**Dataset entries:**
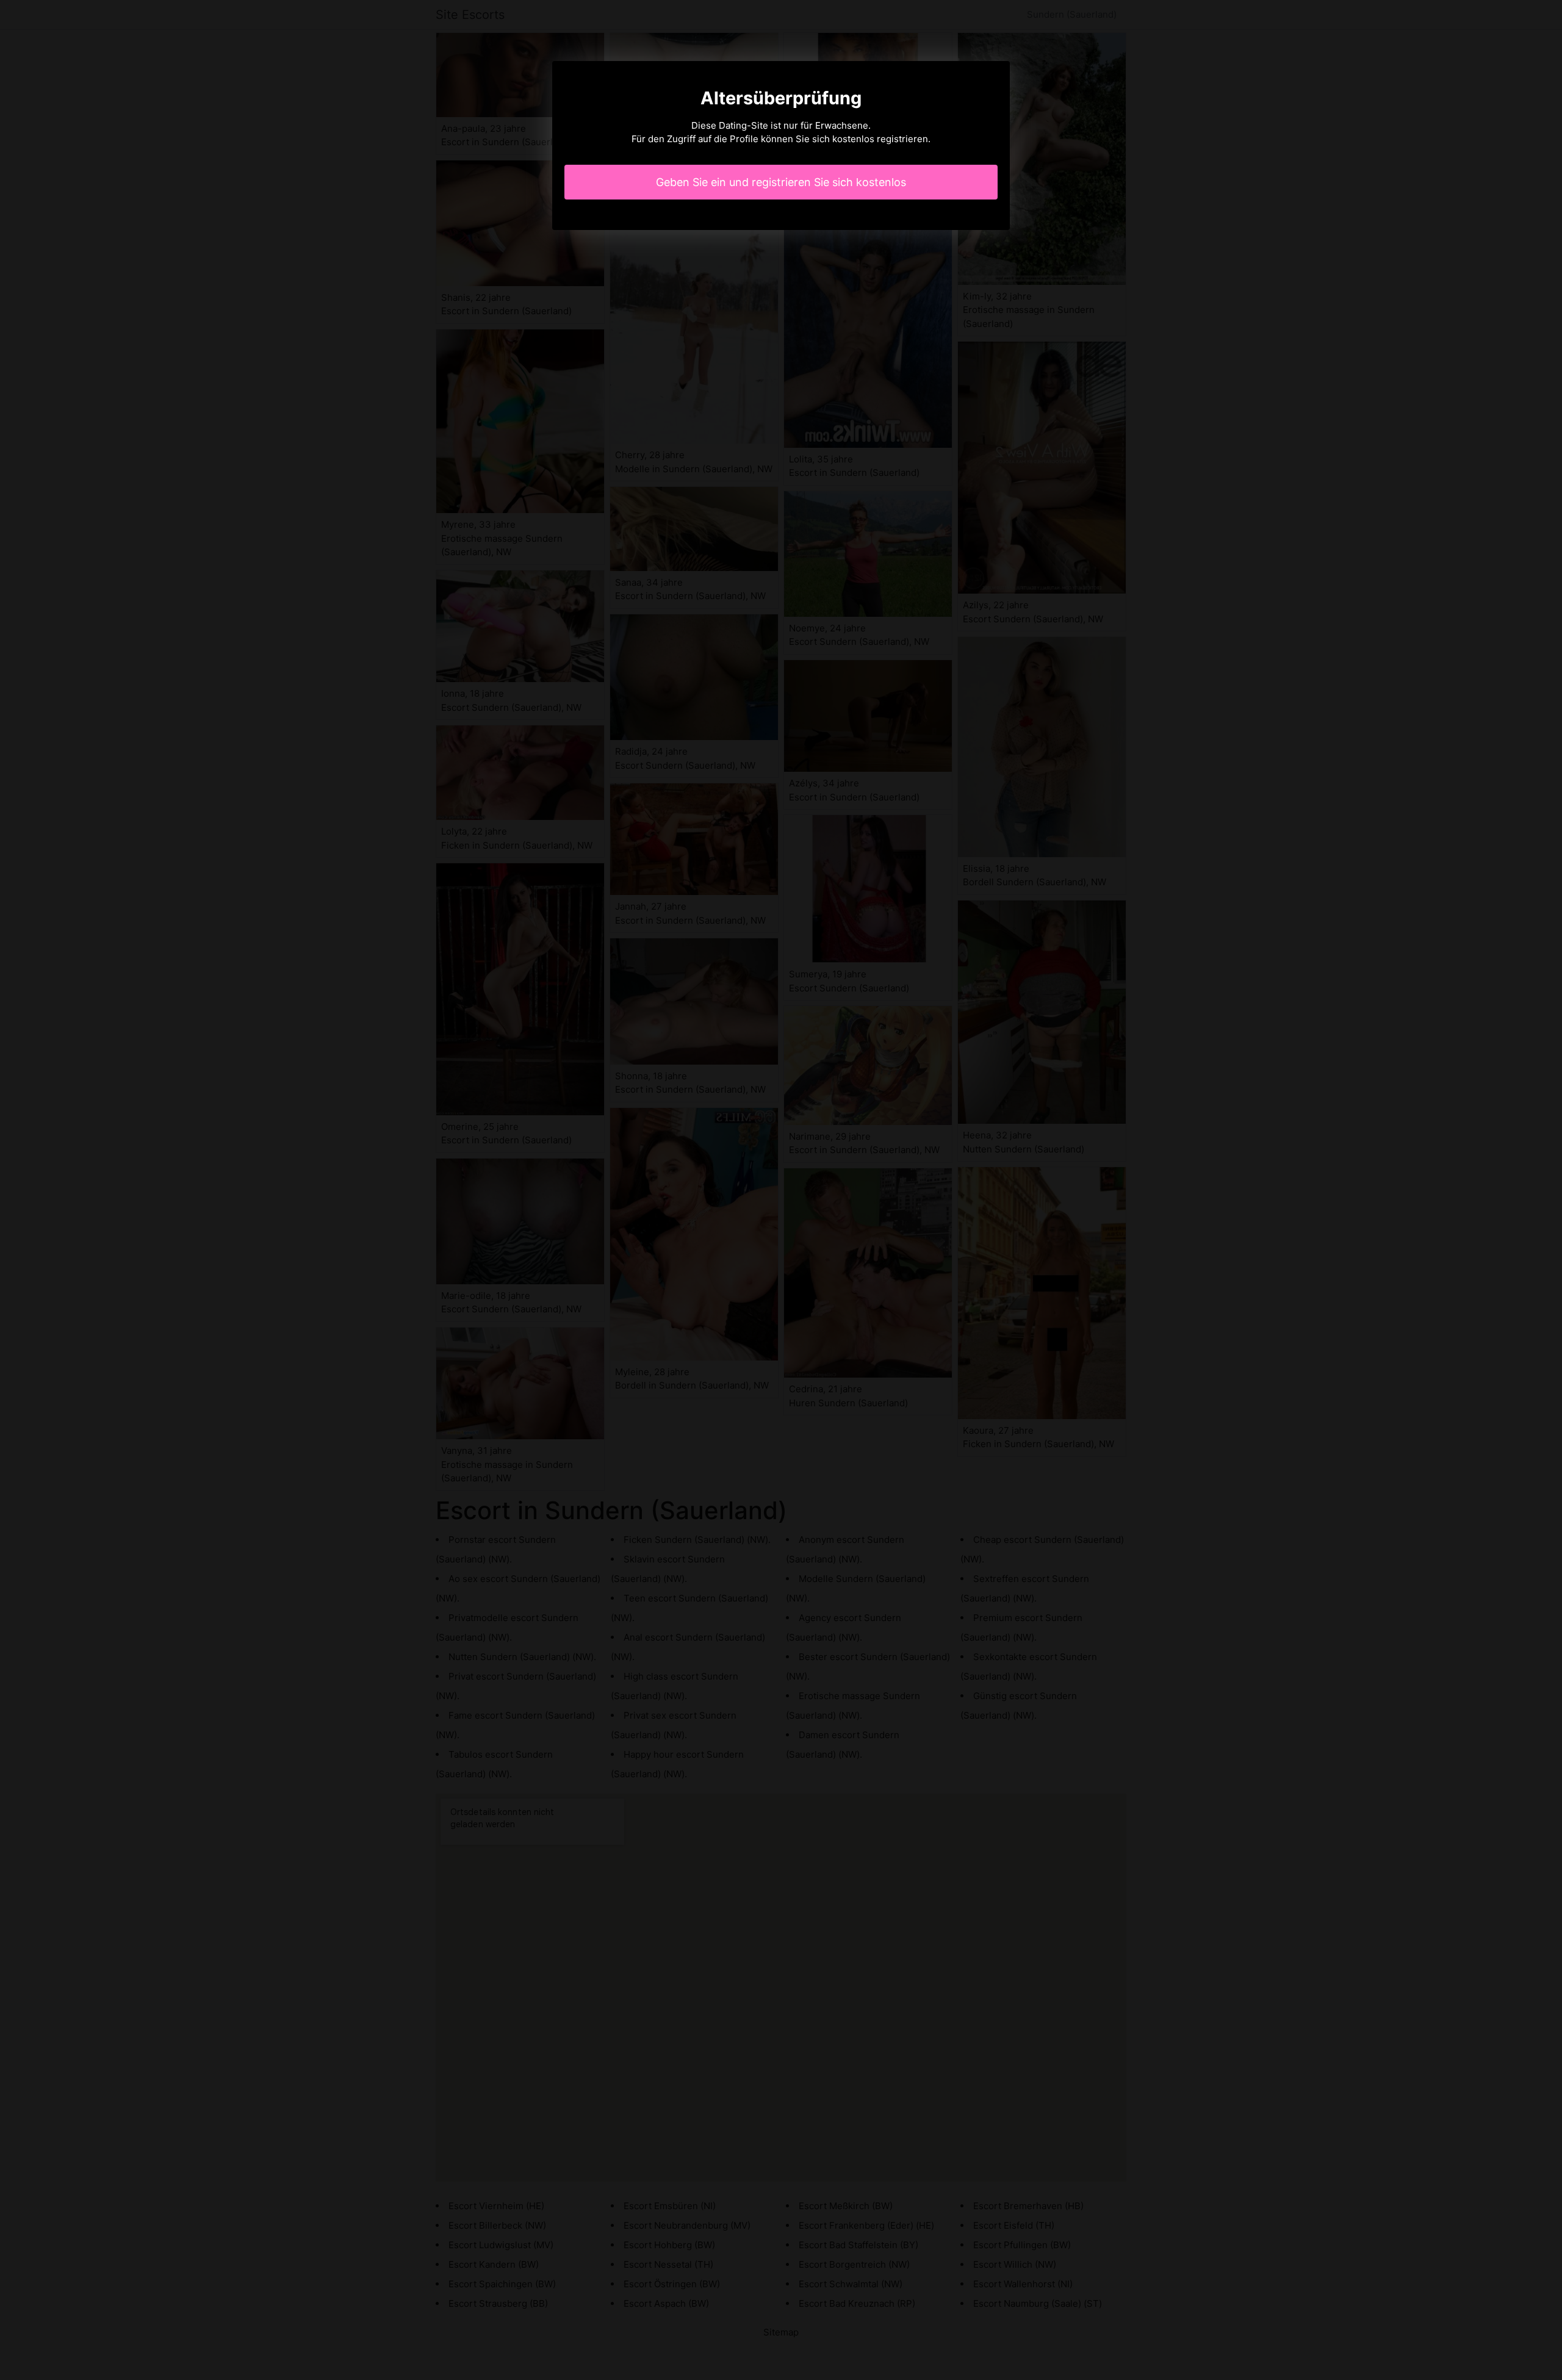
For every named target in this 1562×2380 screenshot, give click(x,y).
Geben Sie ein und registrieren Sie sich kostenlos (781, 182)
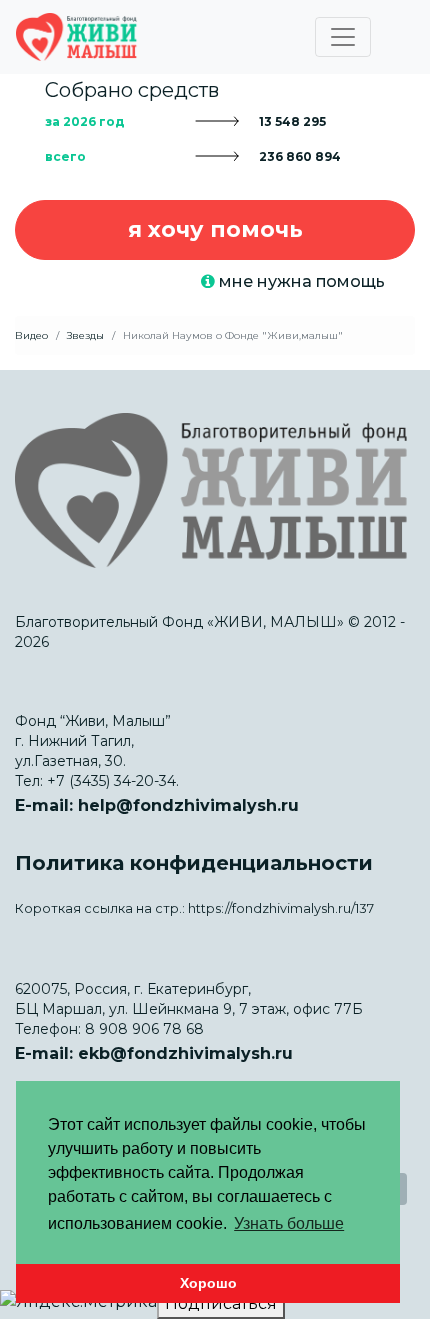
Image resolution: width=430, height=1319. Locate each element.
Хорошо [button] (208, 1283)
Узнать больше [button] (289, 1223)
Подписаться (221, 1303)
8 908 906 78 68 (144, 1029)
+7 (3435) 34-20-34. (113, 781)
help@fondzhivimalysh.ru (188, 805)
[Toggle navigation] (343, 37)
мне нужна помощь (300, 281)
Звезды (85, 335)
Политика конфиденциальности (194, 863)
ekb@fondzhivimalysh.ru (185, 1053)
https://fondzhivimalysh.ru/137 (281, 908)
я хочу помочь (215, 229)
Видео (31, 335)
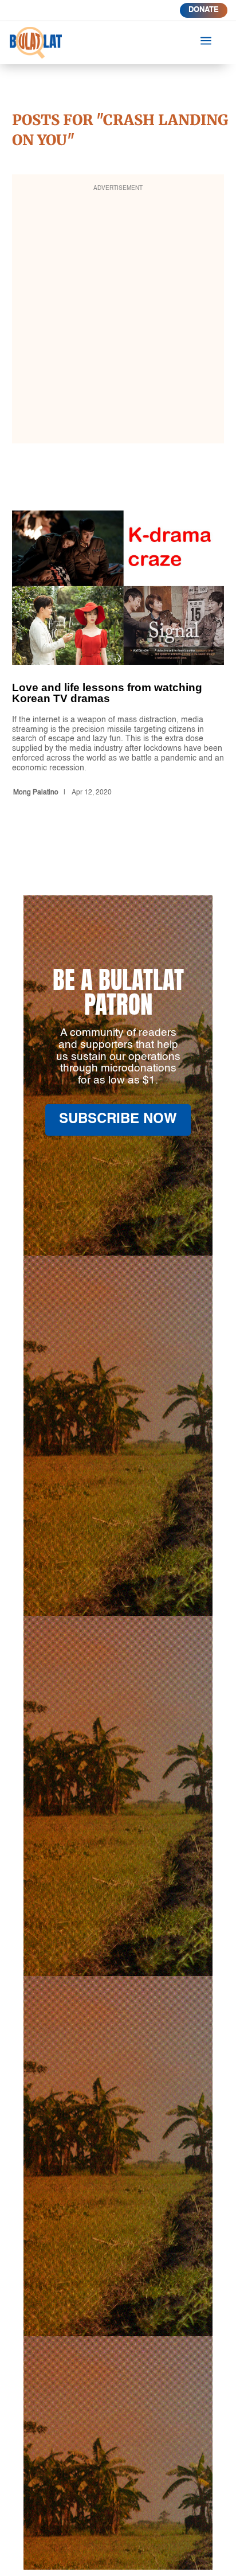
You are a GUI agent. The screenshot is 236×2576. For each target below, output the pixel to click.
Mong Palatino (35, 792)
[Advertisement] (118, 316)
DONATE (203, 10)
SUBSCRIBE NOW (118, 1120)
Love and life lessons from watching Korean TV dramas (118, 655)
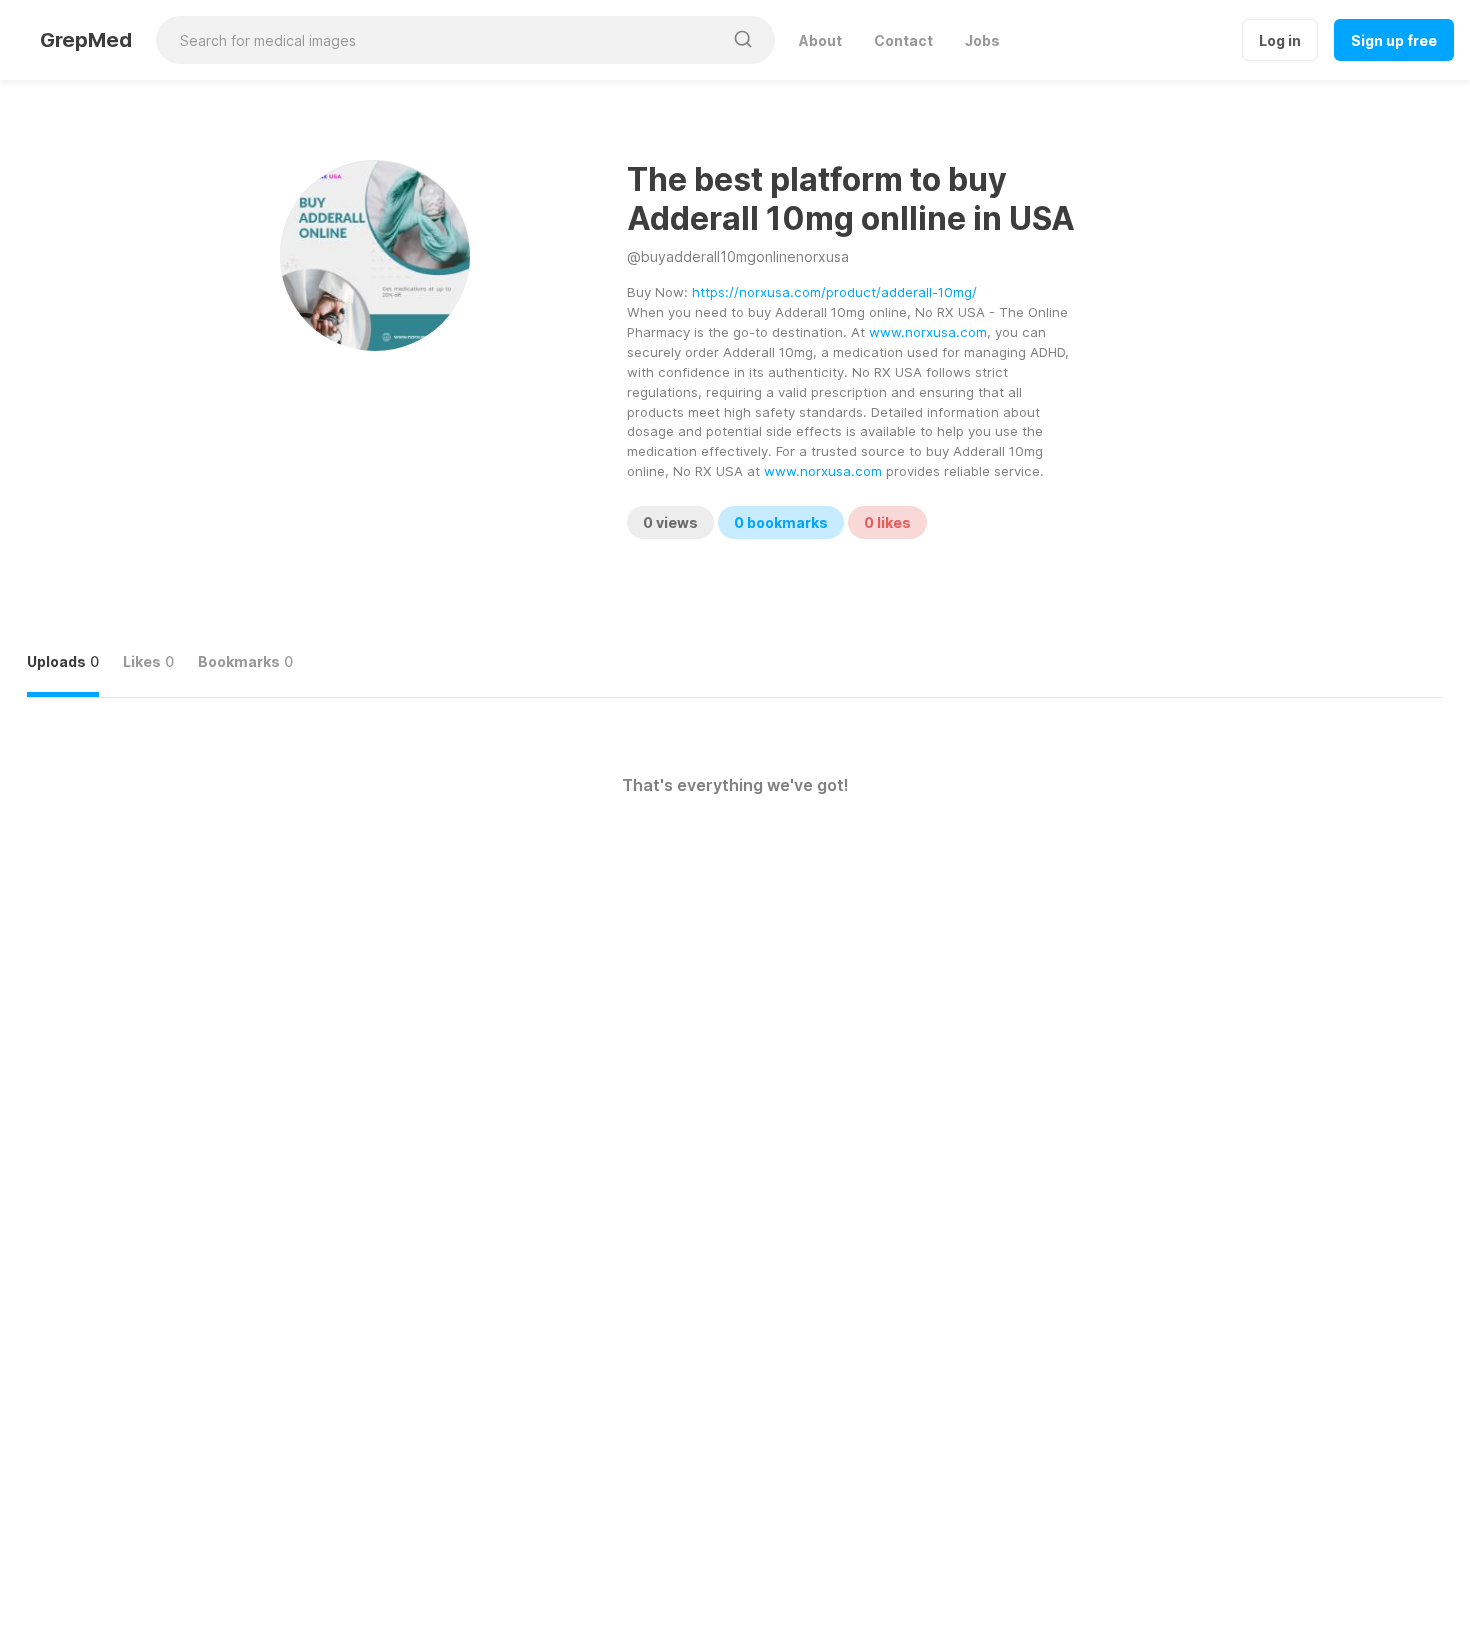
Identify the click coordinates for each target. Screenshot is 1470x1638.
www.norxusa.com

**Problem to work on:** Restate all entries above exactly, but not the images.

**Solution to this problem:**
For every named target in this 1562×2380 screenshot, give click(x,y).
Geben Sie ein und registrieren Sie sich kostenlos (781, 182)
Image resolution: width=430, height=1319. Locate each element.
Хорошо [button] (208, 1283)
Узнать больше [button] (289, 1223)
Подписаться (221, 1303)
8 908 906 78 68 (144, 1029)
+7 (3435) 34-20-34. (113, 781)
help@fondzhivimalysh.ru (188, 805)
[Toggle navigation] (343, 37)
мне нужна помощь (300, 281)
Звезды (85, 335)
Политика конфиденциальности (194, 863)
ekb@fondzhivimalysh.ru (185, 1053)
https://fondzhivimalysh.ru/137 (281, 908)
я хочу помочь (215, 229)
Видео (31, 335)
You are a GUI agent. The screenshot is 236×2576. For each target below, output the pixel to click.
Mong Palatino (35, 792)
[Advertisement] (118, 316)
DONATE (203, 10)
SUBSCRIBE NOW (118, 1120)
Love and life lessons from watching Korean TV dramas (118, 655)
Identify the click coordinates for each target. Screenshot is 1470x1638.
www.norxusa.com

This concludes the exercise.